━━━ PROVIDED ENTRIES
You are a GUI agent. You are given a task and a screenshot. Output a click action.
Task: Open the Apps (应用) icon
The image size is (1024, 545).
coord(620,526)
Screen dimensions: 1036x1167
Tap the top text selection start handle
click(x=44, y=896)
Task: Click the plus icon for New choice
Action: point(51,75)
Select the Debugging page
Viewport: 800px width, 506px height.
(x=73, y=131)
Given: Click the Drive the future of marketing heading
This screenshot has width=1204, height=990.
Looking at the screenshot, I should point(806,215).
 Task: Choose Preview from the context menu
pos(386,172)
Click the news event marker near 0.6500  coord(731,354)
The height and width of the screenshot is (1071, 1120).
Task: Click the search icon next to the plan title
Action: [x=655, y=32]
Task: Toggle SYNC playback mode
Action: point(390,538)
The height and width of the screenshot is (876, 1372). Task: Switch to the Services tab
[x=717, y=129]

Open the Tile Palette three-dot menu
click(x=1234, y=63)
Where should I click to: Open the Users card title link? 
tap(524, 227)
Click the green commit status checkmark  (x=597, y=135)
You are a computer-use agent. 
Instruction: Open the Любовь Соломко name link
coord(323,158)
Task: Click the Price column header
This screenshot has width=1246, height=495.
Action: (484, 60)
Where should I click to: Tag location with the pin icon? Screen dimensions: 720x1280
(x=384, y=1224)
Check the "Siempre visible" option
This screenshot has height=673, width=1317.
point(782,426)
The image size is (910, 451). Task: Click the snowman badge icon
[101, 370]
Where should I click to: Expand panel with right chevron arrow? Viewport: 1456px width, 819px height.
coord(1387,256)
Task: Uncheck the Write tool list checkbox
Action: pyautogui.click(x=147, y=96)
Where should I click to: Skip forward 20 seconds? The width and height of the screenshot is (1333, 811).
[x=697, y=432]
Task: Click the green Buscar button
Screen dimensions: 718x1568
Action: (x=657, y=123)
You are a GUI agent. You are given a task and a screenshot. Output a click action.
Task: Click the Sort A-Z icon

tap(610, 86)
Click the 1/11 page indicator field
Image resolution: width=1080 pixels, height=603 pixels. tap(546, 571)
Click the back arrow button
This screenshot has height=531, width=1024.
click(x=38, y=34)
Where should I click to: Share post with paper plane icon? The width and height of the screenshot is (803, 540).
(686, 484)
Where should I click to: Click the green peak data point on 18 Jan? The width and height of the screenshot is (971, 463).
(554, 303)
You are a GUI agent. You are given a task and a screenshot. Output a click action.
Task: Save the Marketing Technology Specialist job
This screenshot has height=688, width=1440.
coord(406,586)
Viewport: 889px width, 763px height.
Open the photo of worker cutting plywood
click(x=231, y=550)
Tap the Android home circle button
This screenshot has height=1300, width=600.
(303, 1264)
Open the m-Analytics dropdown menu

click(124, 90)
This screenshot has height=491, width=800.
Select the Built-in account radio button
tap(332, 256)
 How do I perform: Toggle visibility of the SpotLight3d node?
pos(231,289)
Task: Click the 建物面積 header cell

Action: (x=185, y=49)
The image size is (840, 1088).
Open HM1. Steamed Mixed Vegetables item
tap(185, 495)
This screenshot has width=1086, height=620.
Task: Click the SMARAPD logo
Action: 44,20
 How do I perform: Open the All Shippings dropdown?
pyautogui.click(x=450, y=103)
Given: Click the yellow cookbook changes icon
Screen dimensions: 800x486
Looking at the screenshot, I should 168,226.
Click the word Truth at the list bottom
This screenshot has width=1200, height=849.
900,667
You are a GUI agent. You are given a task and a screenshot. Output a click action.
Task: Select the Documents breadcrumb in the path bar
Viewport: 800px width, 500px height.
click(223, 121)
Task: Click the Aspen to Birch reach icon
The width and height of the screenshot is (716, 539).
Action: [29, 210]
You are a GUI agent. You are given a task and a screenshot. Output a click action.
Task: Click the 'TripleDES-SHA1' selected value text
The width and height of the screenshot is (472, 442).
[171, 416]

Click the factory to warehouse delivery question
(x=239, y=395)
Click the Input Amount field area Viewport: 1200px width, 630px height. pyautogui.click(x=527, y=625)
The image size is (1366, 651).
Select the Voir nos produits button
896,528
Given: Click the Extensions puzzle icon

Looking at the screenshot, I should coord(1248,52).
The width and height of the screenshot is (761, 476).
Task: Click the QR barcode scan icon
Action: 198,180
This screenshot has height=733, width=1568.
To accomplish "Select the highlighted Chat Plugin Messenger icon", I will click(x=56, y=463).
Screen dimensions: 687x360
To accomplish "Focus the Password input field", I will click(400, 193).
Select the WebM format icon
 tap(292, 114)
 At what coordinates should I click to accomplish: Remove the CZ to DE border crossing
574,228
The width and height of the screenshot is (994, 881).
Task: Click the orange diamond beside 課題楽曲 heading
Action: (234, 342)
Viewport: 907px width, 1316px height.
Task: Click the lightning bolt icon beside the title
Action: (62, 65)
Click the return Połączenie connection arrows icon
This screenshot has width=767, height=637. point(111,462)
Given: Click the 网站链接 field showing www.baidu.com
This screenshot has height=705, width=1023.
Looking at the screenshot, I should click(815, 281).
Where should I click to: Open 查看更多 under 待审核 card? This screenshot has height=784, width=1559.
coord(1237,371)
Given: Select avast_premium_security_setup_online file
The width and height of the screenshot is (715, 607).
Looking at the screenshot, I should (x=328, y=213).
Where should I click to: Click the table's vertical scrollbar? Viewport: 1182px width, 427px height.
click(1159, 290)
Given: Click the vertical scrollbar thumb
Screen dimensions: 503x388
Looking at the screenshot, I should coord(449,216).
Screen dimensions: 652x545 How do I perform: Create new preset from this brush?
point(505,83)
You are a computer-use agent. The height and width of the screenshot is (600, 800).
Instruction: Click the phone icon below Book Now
━━━━━━
### PROBLEM STATEMENT
Copy every row above word for word, with each line unchanged and in the same order.

### TASK ANSWER
You are a GUI agent. You are given a task and a screenshot. Output a click action.
Task: Open the Apps (应用) icon
The image size is (1024, 545).
coord(620,526)
Screen dimensions: 1036x1167
Tap the top text selection start handle
click(x=44, y=896)
Task: Click the plus icon for New choice
Action: point(51,75)
Select the Debugging page
Viewport: 800px width, 506px height.
(x=73, y=131)
Given: Click the Drive the future of marketing heading
This screenshot has width=1204, height=990.
Looking at the screenshot, I should point(806,215).
 Task: Choose Preview from the context menu
pos(386,172)
Click the news event marker near 0.6500  coord(731,354)
The height and width of the screenshot is (1071, 1120).
Task: Click the search icon next to the plan title
Action: [x=655, y=32]
Task: Toggle SYNC playback mode
Action: point(390,538)
The height and width of the screenshot is (876, 1372). Task: Switch to the Services tab
[x=717, y=129]

Open the Tile Palette three-dot menu
click(x=1234, y=63)
Where should I click to: Open the Users card title link? 
tap(524, 227)
Click the green commit status checkmark  (x=597, y=135)
You are a computer-use agent. 
Instruction: Open the Любовь Соломко name link
coord(323,158)
Task: Click the Price column header
This screenshot has width=1246, height=495.
Action: (484, 60)
Where should I click to: Tag location with the pin icon? Screen dimensions: 720x1280
(x=384, y=1224)
Check the "Siempre visible" option
This screenshot has height=673, width=1317.
point(782,426)
The image size is (910, 451). Task: Click the snowman badge icon
[101, 370]
Where should I click to: Expand panel with right chevron arrow? Viewport: 1456px width, 819px height.
coord(1387,256)
Task: Uncheck the Write tool list checkbox
Action: pyautogui.click(x=147, y=96)
Where should I click to: Skip forward 20 seconds? The width and height of the screenshot is (1333, 811).
[x=697, y=432]
Task: Click the green Buscar button
Screen dimensions: 718x1568
Action: (x=657, y=123)
You are a GUI agent. You are given a task and a screenshot. Output a click action.
Task: Click the Sort A-Z icon

tap(610, 86)
Click the 1/11 page indicator field
Image resolution: width=1080 pixels, height=603 pixels. tap(546, 571)
Click the back arrow button
This screenshot has height=531, width=1024.
click(x=38, y=34)
Where should I click to: Share post with paper plane icon? The width and height of the screenshot is (803, 540).
(686, 484)
Where should I click to: Click the green peak data point on 18 Jan? The width and height of the screenshot is (971, 463).
(554, 303)
You are a GUI agent. You are given a task and a screenshot. Output a click action.
Task: Save the Marketing Technology Specialist job
This screenshot has height=688, width=1440.
coord(406,586)
Viewport: 889px width, 763px height.
Open the photo of worker cutting plywood
click(x=231, y=550)
Tap the Android home circle button
This screenshot has height=1300, width=600.
(303, 1264)
Open the m-Analytics dropdown menu

click(124, 90)
This screenshot has height=491, width=800.
Select the Built-in account radio button
tap(332, 256)
 How do I perform: Toggle visibility of the SpotLight3d node?
pos(231,289)
Task: Click the 建物面積 header cell

Action: (x=185, y=49)
The image size is (840, 1088).
Open HM1. Steamed Mixed Vegetables item
tap(185, 495)
This screenshot has width=1086, height=620.
Task: Click the SMARAPD logo
Action: 44,20
 How do I perform: Open the All Shippings dropdown?
pyautogui.click(x=450, y=103)
Given: Click the yellow cookbook changes icon
Screen dimensions: 800x486
Looking at the screenshot, I should 168,226.
Click the word Truth at the list bottom
This screenshot has width=1200, height=849.
900,667
You are a GUI agent. You are given a task and a screenshot. Output a click action.
Task: Select the Documents breadcrumb in the path bar
Viewport: 800px width, 500px height.
click(223, 121)
Task: Click the Aspen to Birch reach icon
The width and height of the screenshot is (716, 539).
Action: [29, 210]
You are a GUI agent. You are given a task and a screenshot. Output a click action.
Task: Click the 'TripleDES-SHA1' selected value text
The width and height of the screenshot is (472, 442).
[171, 416]

Click the factory to warehouse delivery question
(x=239, y=395)
Click the Input Amount field area Viewport: 1200px width, 630px height. pyautogui.click(x=527, y=625)
The image size is (1366, 651).
Select the Voir nos produits button
896,528
Given: Click the Extensions puzzle icon

Looking at the screenshot, I should coord(1248,52).
The width and height of the screenshot is (761, 476).
Task: Click the QR barcode scan icon
Action: 198,180
This screenshot has height=733, width=1568.
To accomplish "Select the highlighted Chat Plugin Messenger icon", I will click(x=56, y=463).
Screen dimensions: 687x360
To accomplish "Focus the Password input field", I will click(400, 193).
Select the WebM format icon
 tap(292, 114)
 At what coordinates should I click to accomplish: Remove the CZ to DE border crossing
574,228
The width and height of the screenshot is (994, 881).
Task: Click the orange diamond beside 課題楽曲 heading
Action: (234, 342)
Viewport: 907px width, 1316px height.
Task: Click the lightning bolt icon beside the title
Action: (62, 65)
Click the return Połączenie connection arrows icon
This screenshot has width=767, height=637. point(111,462)
Given: Click the 网站链接 field showing www.baidu.com
This screenshot has height=705, width=1023.
Looking at the screenshot, I should click(815, 281).
Where should I click to: Open 查看更多 under 待审核 card? This screenshot has height=784, width=1559.
coord(1237,371)
Given: Select avast_premium_security_setup_online file
The width and height of the screenshot is (715, 607).
Looking at the screenshot, I should (x=328, y=213).
Where should I click to: Click the table's vertical scrollbar? Viewport: 1182px width, 427px height.
click(1159, 290)
Given: Click the vertical scrollbar thumb
Screen dimensions: 503x388
Looking at the screenshot, I should coord(449,216).
Screen dimensions: 652x545 How do I perform: Create new preset from this brush?
point(505,83)
You are a computer-use agent. The height and width of the screenshot is (600, 800).
Instruction: Click the phone icon below Book Now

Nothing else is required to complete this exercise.